Today, I’m finishing up as much as I can on my “must do” list. Tomorrow I pack. Saturday I fly.

The class in which I’ll participate is called “Healing the Wounds of History: Peacebuilding through Transformative Theater.” From the class description:

How do cultures emotionally integrate a legacy of perpetration or victimization? How do we prevent the rage, guilt and shame of one generation from haunting a people for generations to come? In this course, participants will learn how to use techniques drawn from drama therapy, psychodrama, sociodrama, improvisation, expressive arts therapy, Theatre of the Oppressed, and Playback Theatre as methods to approach intercultural conflict transformation and collective trauma.

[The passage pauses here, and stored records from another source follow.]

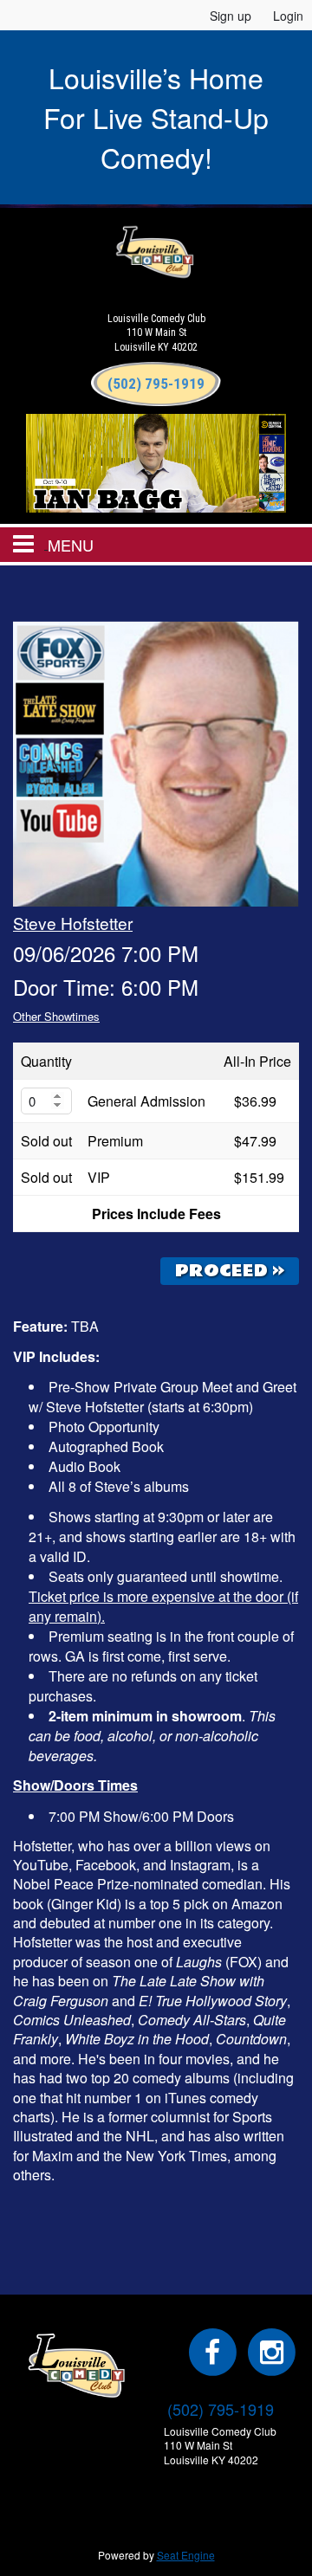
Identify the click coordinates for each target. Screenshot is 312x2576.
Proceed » (229, 1271)
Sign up (230, 15)
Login (288, 15)
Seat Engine (186, 2554)
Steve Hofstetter (73, 922)
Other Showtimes (56, 1016)
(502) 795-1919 (220, 2409)
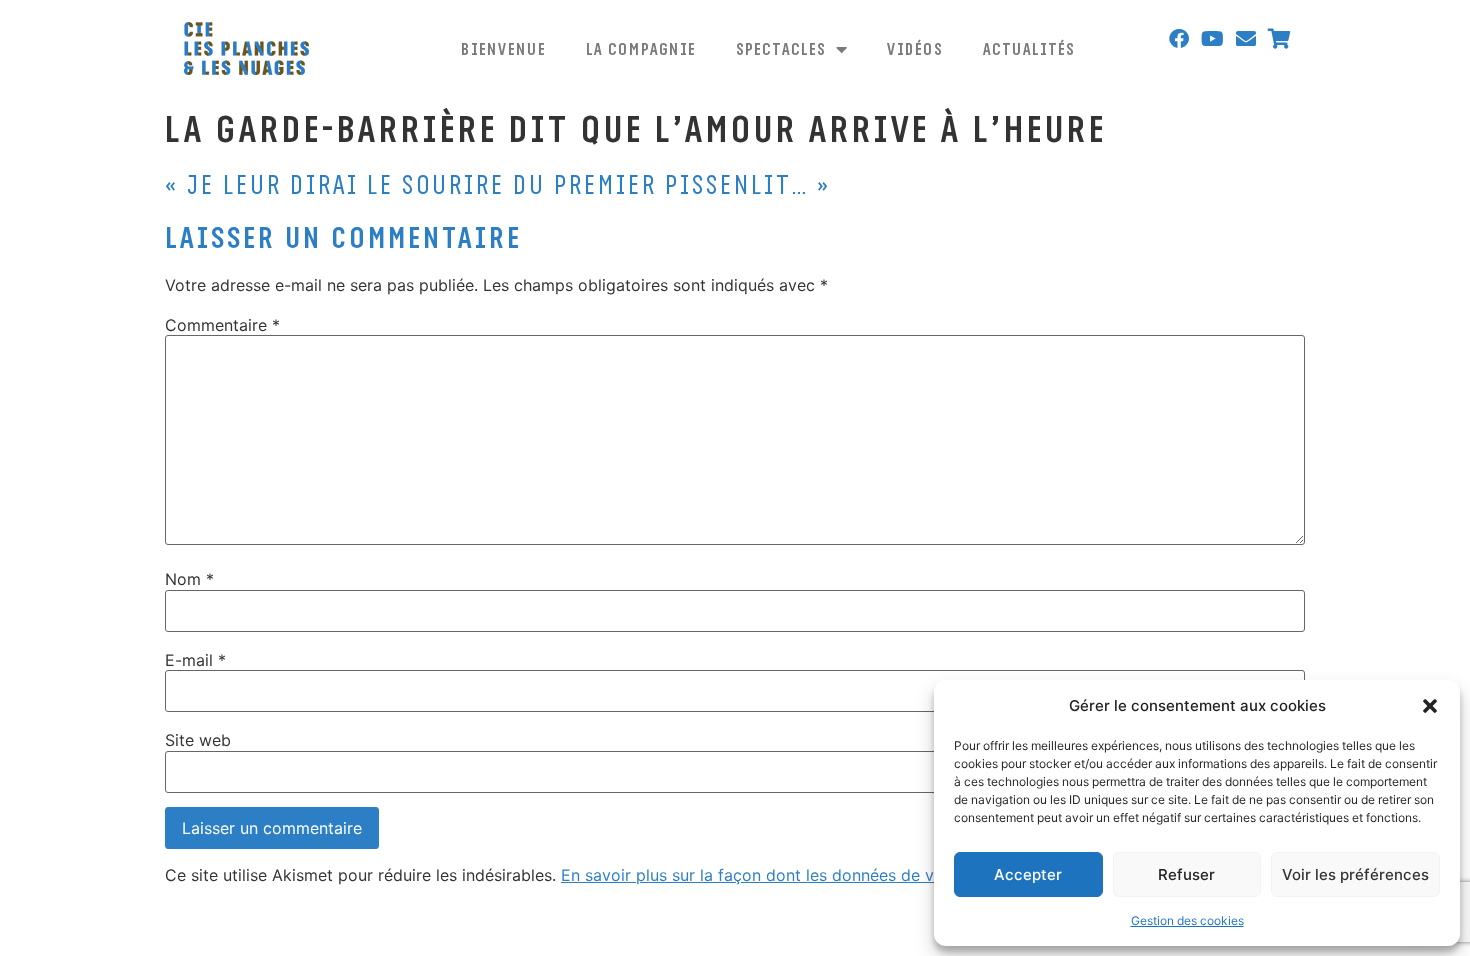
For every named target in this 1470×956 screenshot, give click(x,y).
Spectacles (781, 48)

I’ve communicated with the professor, Armand Volkas, director of the Living Arts Playback Theater Ensemble, to obtain the advance reading material. He has “met” me several times through viewings of Traces of the Trade. We both look forward to meeting each other in person. I’m excited to learn his approach to working with historical trauma through theater.

What a surprise! What a gift. My deep gratitude to SPI and the Center for Justice and Peacebuilding (home of Coming to the Table and STAR) continues to grow. Y’all are wonderful! Okay, gotta run. Lots to do!

And, yes, Santa Claus, there IS a Virginia!

Nobel Peace Prize 2011 — blessed are the peacemakers!

Posted October 15th, 2011 by Tom

When the Nobel committee in Norway announced that this year’s Peace Prize was being awarded to three women, Liberian President Ellen Johnson Sirleaf, African peace activist Leymah Gbowee, and pro-democracy campaigner Tawakul Karman of Yemen, I was thrilled. Only twelve other women have won the Peace Prize in its 110-year history (what’s wrong with that picture?).

My personal interest is enhanced by the fact that two of the recipients are alumni of schools at which I’ve also had the privilege to study. Ellen Johnson Sirleaf graduated from the Harvard Kennedy School, which also sponsors the Senior Executives in State and Local Government program.

Leymah Gbowee earned a master’s degree at Eastern Mennonite University in conflict transformation. She attended the Summer Peacebuilding Institute and has completed the STAR (Strategies for Trauma Awareness and Resilience) program.

Congratulations to the Nobel Prize committee for your wisdom. This year’s selection focuses unmistakably on peace.